People on the Move

Dawn Meyerriecks

Lt. Gen. Harry Raduege

Dawn Meyerriecks, the Defense Information Systems Agency's chief technology officer since 1999, will leave DISA at the end of the month for the private sector.

Meyerriecks, widely regarded as an expert on network warfare and command and control, joined DISA in 1995. She previously worked as chief architect for the Army's Global Command and Control Office.

She recently discussed a major Defense Department initiative to replace the Global Command and Control System beginning in 2006, and has been heavily involved in the DOD's Net-Centric Enterprise Services initiative, the Teleport program and spectrum allocation.

Meyerriecks will work for America Online, a DISA spokeswoman said.

Air Force Lt.

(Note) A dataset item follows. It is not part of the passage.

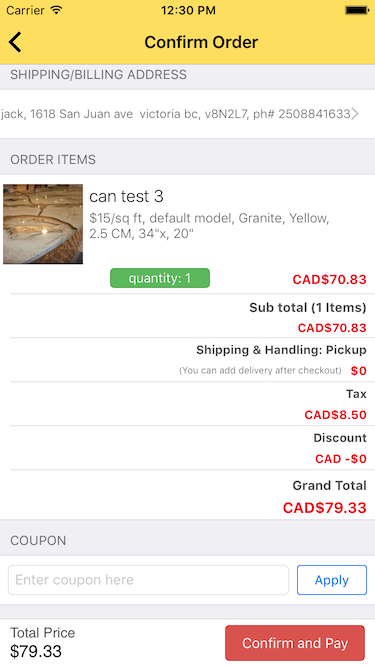Tap the back arrow icon
The image size is (375, 667).
pos(15,42)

Gen. Harry Raduege, director of the Defense Information Systems Agency, will add two positions to his list of responsibilities. He has been tapped to command the Joint Task Force-Global Network Operations and to become deputy commander for global network operations and defense at the United States Strategic Command.

Tad Anderson, currently Office of Management and Budget associate administrator for e-government and IT, will return to the private sector Aug. 6, as vice president of Dutko Government Markets at the Dutko Group Cos. Inc. of Washington.

Anderson joined OMB as an e-government project portfolio manager in March 2002 and has been associate administrator since November. He pushed for completion of the 25 Quicksilver projects as well as performing other IT management oversight duties.

Maj. Gen. Paul D. Nielsen will retire from the Air Force on Aug. 1 and take over as chief executive officer and director of Carnegie Mellon University's Software Engineering Institute in Pittsburgh.

Nielsen, 53, until recently was commander of the Air Force Research Laboratory at Wright-Patterson Air Force Base, Ohio, and the service's chief technology officer.

Rock Regan, who gained prominence during more than seven years as Connecticut's CIO, is resigning from state service effective Aug. 1. 'I've had a pretty good run,' Regan wrote last week in an e-mail message to members of the National Association of State Information Resource Executives. He was president of the group from September 2001 to September 2002.